WIPI2d puncta formation assay

Target cells are cultured until they reach 80% confluence on cell-culture treated, chambered confocal slide, and then transfect cells with a WIPI2d-Halo mammalian expression plasmid using lipofectamine 3000 (Thermo Fisher). Calculate DNA amount to use via the manufacturer instructions, scale DNA according to culture area.

Wash cells into antibiotic free medium prior to transfecting. Incubate the cells for 24 H post transfection, then wash cells into fresh medium. Incubate for an additional 24 H before imaging.

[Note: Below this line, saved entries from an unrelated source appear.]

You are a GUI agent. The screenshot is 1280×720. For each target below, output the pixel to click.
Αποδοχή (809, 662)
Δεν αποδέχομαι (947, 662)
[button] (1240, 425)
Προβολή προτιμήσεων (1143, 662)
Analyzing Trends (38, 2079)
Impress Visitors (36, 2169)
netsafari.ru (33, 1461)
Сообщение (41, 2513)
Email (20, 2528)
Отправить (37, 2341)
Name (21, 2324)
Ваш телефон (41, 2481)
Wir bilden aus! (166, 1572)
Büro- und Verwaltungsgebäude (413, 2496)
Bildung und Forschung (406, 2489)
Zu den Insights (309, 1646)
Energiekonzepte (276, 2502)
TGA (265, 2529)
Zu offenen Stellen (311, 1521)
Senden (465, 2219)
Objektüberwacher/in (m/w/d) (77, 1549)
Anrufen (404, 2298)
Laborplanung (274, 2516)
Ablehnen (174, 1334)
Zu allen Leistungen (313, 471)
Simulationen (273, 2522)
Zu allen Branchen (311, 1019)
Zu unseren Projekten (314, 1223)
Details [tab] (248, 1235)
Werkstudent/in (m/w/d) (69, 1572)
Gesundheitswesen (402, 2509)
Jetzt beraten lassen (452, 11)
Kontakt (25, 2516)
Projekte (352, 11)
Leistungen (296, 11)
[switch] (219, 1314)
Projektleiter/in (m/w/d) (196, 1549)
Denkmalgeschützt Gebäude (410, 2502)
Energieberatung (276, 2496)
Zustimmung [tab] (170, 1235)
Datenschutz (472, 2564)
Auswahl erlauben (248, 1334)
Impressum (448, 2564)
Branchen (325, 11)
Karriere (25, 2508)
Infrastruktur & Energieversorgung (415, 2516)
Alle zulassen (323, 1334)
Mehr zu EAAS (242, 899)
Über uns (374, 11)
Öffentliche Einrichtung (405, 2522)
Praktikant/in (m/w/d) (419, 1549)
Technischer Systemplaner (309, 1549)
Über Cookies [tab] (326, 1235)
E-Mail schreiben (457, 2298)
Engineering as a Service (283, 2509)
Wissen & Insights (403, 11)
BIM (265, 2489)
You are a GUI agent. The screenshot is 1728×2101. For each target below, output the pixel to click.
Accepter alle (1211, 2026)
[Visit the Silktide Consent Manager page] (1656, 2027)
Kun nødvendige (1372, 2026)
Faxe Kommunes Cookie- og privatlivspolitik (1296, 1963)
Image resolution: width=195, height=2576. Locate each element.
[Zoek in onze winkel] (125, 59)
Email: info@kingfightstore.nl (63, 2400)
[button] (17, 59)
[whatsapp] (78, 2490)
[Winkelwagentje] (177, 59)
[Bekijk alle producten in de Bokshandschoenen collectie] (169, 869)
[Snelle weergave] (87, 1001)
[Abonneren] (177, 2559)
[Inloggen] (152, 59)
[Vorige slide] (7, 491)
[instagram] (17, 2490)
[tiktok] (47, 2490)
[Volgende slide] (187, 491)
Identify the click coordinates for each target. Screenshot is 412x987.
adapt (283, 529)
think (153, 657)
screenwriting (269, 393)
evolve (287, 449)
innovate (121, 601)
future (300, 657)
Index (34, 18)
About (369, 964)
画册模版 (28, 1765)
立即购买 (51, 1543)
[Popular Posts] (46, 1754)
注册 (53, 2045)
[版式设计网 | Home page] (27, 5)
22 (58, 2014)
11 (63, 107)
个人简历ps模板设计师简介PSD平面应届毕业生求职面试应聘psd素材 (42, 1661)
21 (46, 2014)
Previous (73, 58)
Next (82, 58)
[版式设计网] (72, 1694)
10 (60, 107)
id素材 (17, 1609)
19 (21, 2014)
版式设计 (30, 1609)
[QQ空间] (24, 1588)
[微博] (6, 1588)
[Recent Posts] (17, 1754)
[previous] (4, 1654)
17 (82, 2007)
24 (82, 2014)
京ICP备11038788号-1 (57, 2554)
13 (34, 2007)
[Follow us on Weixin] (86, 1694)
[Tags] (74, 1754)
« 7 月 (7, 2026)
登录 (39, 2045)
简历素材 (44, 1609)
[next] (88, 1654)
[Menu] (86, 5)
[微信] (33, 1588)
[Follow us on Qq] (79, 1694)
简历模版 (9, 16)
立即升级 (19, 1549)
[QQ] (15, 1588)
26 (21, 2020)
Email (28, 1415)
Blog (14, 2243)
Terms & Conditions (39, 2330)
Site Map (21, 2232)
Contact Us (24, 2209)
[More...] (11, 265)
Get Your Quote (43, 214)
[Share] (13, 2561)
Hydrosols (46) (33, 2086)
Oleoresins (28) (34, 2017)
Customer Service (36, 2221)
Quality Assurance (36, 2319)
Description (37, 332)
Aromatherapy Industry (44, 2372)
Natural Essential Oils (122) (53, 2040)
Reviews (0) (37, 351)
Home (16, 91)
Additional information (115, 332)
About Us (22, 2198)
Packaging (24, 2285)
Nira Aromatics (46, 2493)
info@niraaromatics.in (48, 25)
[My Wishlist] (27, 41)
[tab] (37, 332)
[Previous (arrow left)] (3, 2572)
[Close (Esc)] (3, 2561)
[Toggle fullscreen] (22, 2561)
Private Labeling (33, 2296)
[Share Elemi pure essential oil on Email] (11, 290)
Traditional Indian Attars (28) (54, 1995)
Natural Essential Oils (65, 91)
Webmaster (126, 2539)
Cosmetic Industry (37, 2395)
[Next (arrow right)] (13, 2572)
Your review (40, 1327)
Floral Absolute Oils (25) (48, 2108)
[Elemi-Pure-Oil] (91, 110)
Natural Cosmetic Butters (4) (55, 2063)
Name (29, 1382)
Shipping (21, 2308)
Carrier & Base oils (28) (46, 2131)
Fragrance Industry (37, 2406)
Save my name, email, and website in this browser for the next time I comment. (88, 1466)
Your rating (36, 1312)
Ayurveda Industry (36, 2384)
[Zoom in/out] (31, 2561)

On day of experiment, replace medium with growth medium supplemented with 10 uM Oligomycin A, 5 uM Antimycin A (OA). Incubate for 45 min.

Add 1x cell permeable, fluorescent Halo Ligand diluted in OA medium to label. Incubate for 15 min before washing cells twice with PBS and fixing in 4% PFA. Wash once more with PBS. Image cells immediately on a confocal microscope.

To analyze open images in FIJI, find a cell with largely cytosolic WIPI signal, and measure. Subtract this value from the image as a whole using the math > subtract function.

Define ROIs around target cells and measure total signal using FIJI's native measure function. Inspect cells to make sure cytosolic WIPI signal is being reliably eliminated, and most of the fluorescence intensity comes from punctate WIPI.